[Recorded data]
= = = = =

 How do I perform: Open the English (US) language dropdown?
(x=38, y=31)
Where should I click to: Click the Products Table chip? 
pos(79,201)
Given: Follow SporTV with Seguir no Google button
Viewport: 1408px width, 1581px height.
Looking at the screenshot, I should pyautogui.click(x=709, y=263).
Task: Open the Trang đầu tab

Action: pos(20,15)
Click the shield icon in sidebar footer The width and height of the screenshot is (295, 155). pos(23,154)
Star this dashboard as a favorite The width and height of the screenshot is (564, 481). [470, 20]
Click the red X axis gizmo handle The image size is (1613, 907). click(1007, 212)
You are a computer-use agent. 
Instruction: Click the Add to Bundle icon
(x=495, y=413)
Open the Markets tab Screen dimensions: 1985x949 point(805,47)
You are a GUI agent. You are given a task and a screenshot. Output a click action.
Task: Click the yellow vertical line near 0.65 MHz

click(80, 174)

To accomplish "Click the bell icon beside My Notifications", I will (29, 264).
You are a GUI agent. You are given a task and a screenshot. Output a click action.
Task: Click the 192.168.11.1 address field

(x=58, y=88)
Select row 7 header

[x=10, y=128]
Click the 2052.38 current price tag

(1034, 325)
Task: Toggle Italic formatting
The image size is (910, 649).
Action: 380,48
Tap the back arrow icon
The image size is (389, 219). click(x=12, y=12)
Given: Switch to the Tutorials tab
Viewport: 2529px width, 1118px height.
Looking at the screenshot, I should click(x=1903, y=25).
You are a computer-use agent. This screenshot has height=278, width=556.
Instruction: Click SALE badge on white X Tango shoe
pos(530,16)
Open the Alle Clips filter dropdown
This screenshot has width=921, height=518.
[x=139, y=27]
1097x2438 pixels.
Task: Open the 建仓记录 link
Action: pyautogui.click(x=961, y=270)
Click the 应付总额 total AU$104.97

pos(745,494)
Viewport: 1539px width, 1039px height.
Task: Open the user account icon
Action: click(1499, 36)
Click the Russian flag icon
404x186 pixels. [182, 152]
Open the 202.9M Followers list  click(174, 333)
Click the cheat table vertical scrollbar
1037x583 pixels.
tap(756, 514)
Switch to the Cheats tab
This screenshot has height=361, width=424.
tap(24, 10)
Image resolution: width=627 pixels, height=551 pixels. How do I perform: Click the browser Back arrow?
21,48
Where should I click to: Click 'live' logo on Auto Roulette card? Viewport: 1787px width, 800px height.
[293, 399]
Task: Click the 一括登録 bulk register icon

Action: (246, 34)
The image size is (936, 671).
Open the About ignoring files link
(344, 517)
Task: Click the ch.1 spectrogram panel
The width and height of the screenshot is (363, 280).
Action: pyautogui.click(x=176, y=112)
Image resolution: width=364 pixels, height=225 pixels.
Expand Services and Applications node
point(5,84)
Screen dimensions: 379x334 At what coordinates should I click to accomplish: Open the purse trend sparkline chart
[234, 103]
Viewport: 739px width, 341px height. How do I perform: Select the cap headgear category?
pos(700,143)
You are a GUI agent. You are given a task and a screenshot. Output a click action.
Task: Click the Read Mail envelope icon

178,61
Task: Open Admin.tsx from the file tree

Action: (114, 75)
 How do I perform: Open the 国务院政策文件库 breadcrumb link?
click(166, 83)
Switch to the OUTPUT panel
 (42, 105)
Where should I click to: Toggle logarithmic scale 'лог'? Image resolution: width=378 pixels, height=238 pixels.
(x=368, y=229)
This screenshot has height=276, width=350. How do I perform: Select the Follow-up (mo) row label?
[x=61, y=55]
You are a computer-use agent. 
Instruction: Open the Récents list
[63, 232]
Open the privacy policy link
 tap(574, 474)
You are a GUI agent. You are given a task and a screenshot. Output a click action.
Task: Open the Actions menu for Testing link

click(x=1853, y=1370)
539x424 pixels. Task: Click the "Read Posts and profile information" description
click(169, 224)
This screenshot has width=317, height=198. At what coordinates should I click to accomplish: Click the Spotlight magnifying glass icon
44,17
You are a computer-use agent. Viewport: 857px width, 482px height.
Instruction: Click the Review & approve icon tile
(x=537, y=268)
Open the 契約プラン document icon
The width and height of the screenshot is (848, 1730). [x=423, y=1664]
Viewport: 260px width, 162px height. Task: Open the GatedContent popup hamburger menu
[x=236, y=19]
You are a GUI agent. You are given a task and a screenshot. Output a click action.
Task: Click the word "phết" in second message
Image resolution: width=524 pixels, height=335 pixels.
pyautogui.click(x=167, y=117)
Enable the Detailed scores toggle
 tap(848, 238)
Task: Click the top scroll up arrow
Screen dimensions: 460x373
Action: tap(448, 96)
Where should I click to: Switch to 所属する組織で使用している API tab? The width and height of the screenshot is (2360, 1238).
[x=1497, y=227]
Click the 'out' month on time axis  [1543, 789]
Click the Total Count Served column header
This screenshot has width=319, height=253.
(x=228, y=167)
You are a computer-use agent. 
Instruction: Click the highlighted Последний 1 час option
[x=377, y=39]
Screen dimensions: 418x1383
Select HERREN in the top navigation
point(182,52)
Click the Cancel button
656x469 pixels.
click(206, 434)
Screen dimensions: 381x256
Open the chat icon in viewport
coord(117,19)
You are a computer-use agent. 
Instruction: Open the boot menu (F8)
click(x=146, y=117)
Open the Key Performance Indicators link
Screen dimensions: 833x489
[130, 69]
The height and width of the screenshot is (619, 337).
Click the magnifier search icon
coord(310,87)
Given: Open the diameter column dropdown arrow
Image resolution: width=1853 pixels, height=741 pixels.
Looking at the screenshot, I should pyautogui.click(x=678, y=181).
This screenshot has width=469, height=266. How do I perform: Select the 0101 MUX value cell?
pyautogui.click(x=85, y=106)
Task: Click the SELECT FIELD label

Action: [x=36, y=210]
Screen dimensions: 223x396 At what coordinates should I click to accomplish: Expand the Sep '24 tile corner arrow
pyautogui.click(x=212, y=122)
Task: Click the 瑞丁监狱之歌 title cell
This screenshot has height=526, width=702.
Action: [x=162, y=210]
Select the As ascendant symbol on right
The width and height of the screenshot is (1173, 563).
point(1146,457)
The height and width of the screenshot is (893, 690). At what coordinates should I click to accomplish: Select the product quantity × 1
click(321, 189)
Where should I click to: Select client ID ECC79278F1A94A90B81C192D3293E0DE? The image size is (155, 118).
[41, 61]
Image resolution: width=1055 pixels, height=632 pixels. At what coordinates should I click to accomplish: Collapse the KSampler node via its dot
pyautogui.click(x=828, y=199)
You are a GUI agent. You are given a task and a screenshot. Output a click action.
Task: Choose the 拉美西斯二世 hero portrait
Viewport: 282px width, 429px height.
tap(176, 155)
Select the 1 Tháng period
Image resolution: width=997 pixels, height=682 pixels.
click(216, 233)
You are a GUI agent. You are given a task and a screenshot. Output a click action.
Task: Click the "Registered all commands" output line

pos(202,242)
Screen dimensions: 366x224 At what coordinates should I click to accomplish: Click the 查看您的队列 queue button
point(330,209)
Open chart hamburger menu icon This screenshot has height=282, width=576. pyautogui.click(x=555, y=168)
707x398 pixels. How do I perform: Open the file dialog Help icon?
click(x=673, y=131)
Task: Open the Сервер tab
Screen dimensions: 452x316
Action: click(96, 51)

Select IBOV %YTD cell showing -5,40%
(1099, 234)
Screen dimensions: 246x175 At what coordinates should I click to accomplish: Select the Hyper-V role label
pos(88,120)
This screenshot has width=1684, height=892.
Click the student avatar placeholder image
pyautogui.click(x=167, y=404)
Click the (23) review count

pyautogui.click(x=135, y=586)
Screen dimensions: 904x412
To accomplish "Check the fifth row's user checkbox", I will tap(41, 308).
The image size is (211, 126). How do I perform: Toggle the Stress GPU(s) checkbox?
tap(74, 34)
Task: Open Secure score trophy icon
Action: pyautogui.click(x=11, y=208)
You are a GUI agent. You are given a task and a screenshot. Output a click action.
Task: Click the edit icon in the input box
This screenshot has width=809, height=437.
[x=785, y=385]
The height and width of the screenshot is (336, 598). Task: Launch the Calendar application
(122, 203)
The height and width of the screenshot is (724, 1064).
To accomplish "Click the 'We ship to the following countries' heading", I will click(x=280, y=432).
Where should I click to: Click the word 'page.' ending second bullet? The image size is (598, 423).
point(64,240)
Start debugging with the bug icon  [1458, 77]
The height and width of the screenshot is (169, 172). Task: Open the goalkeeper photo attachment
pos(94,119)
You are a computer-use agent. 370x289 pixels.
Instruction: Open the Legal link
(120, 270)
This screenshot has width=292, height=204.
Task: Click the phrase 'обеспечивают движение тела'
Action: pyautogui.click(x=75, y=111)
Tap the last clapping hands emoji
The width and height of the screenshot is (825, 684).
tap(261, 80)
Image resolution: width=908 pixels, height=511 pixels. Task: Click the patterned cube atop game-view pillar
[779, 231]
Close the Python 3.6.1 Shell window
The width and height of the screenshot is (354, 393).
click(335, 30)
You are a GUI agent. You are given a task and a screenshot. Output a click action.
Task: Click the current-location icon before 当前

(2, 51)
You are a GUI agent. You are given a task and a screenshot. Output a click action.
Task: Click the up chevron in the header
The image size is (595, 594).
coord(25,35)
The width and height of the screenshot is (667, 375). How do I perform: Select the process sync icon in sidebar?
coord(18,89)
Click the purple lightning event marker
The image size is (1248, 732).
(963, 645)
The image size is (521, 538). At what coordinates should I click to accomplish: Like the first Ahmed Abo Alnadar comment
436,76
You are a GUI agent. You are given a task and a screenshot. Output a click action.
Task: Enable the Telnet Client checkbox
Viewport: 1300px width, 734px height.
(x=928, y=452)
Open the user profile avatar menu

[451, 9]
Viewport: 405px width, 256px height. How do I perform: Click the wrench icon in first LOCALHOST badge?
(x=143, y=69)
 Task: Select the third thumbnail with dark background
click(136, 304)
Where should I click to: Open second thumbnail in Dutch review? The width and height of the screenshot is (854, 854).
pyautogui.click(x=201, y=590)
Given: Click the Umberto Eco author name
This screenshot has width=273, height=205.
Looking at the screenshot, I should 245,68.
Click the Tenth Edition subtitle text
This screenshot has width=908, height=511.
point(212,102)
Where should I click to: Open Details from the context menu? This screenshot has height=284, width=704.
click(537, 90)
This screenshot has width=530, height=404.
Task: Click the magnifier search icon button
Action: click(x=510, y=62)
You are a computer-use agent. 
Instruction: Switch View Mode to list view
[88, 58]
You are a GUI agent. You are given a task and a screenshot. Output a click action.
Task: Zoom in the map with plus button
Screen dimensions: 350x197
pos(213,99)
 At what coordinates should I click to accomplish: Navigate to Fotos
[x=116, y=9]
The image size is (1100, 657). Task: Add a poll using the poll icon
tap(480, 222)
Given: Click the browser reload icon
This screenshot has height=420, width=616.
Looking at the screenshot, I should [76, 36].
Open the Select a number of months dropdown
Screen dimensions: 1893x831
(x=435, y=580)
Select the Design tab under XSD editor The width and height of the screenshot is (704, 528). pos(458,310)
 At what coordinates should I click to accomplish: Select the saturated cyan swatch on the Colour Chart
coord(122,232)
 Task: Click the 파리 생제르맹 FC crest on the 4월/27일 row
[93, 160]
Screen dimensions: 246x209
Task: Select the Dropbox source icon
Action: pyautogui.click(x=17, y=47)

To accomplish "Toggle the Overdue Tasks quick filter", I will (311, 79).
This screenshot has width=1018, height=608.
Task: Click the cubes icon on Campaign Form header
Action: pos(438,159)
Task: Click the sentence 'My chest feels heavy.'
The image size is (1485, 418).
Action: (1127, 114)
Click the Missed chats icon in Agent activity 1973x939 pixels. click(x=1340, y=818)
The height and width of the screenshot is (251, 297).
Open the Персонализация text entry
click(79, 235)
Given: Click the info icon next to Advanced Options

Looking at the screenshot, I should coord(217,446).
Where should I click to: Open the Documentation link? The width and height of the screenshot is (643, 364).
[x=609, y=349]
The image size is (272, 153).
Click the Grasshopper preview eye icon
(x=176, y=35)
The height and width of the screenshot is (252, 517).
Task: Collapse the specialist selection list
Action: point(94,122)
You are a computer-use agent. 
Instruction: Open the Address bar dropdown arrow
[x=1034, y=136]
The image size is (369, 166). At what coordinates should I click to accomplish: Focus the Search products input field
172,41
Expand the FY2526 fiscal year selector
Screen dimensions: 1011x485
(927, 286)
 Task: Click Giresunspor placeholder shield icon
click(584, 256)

= = = = =

Aim
Rewrite the rows starting at the line containing "Where should I click to: Select" and ending at the line containing "pyautogui.click(x=828, y=199)", with "Collapse" changed to "Expand" and nothing else altered.

Output below
Where should I click to: Select client ID ECC79278F1A94A90B81C192D3293E0DE? The image size is (155, 118).
[41, 61]
Image resolution: width=1055 pixels, height=632 pixels. At what coordinates should I click to accomplish: Expand the KSampler node via its dot
pyautogui.click(x=828, y=199)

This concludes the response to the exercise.